Iphigenia in Splott – Evening Reads
Stumbling down the street drunk at 11.30am, Effie’s the kind of the girl you’d studiously avoid making eye contact with. But in Welsh playwright Gary Owen’s Iphigenia in Splott, this month’s featured work for Brown’s Mart’s play reading series, audiences come to see that people like Effie are the ones that pay the price for society’s failings.
Directed by star of the Darwin theatre scene, Ciella Williams, the one-woman play reworks the ancient Greek myth of Iphigenia to explore who is sacrificed in contemporary society. The reading features performer, theatre-maker and community artist Alyson Evans in the part of Effie, who has Welsh heritage herself.
“It’s about someone living in an area of Wales where they’re bottom of the rank when it comes to class, and therefore the ones who are always trodden on,” Evans explains.

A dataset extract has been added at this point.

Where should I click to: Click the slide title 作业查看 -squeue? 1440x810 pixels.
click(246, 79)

“Growing up in the Welsh mining valleys, which is a very working class place to grow up as well, I definitely recognise a lot of the scenes in the play and the things that the character’s battling.”

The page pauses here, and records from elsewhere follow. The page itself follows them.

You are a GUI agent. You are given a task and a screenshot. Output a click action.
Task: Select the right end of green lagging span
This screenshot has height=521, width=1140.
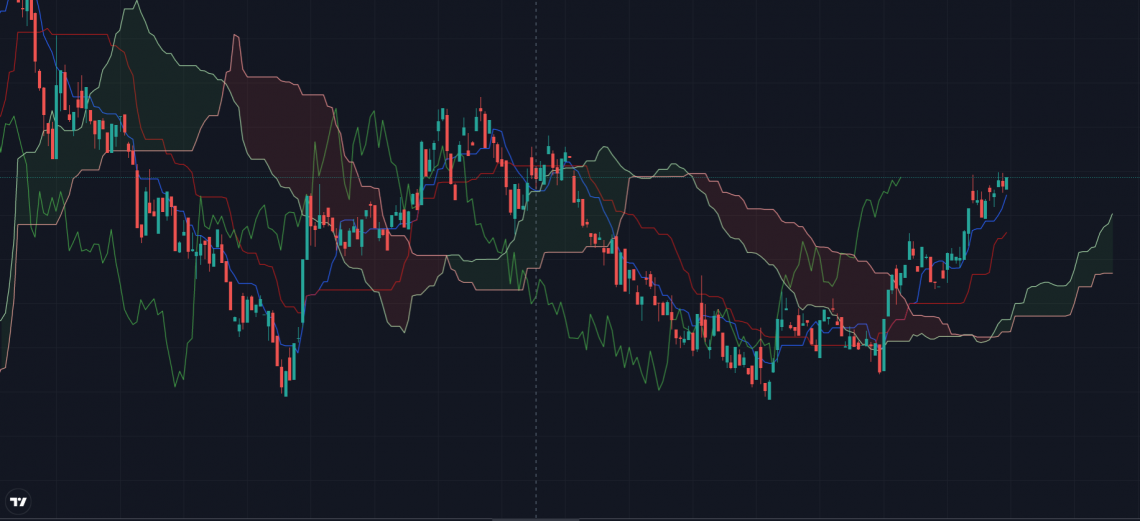click(899, 178)
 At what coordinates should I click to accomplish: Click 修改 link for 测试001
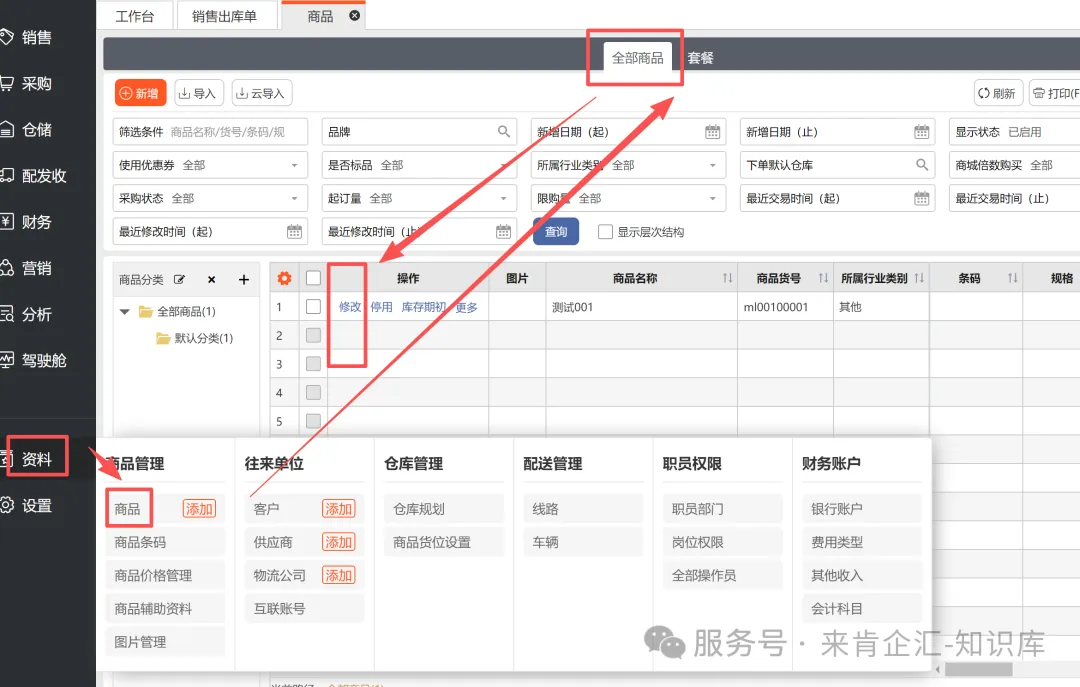pyautogui.click(x=350, y=307)
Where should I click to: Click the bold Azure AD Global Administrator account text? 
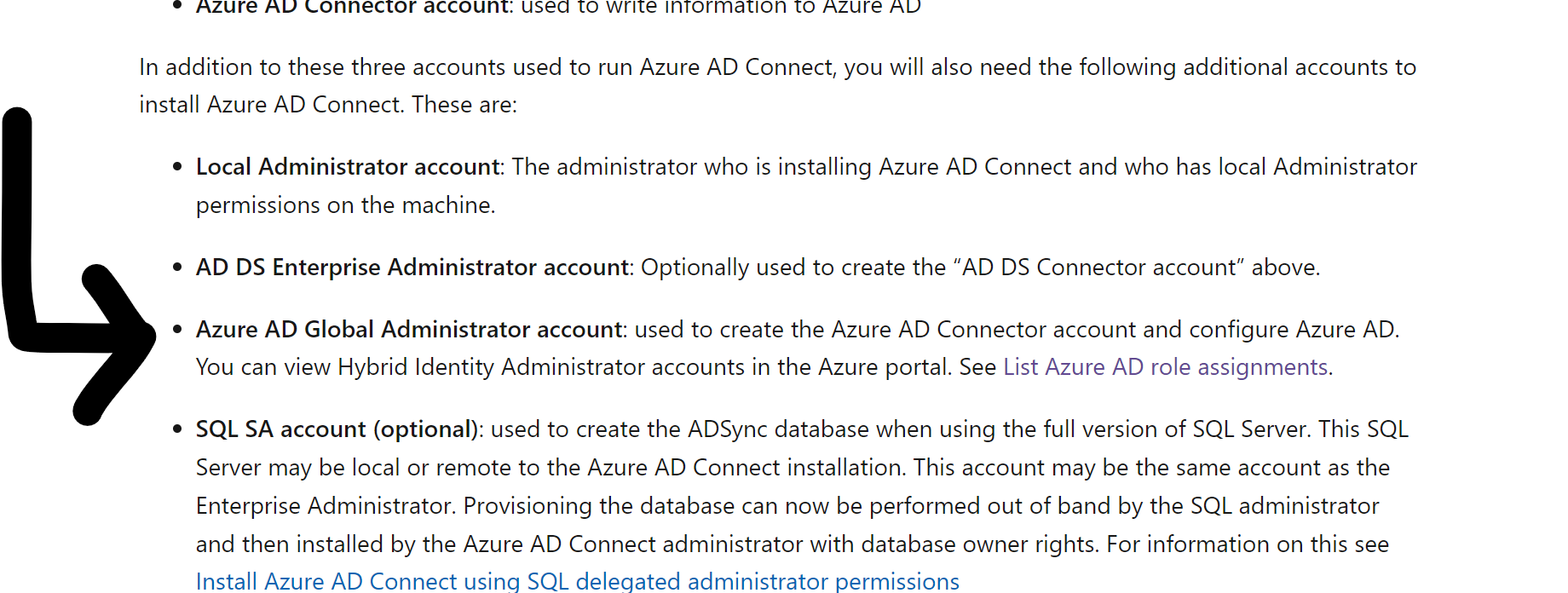409,330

Despite some similarities in their backgrounds, Evans admits Effie is very different to her.
“She’s very hard – you know, she abuses people on the street – so for me, even for a reading, it’s about looking at my voice and my physicality, to change that to bring that hardness to me.”
And while the play is set on the other side of the world, Evans believes that it still resonates with local audiences.
“We definitely see the same problem here of people living in low social economic areas, the struggle they have to access good health care and things like that. I think [the play’s] a really good way to reflect on our community in Australia.”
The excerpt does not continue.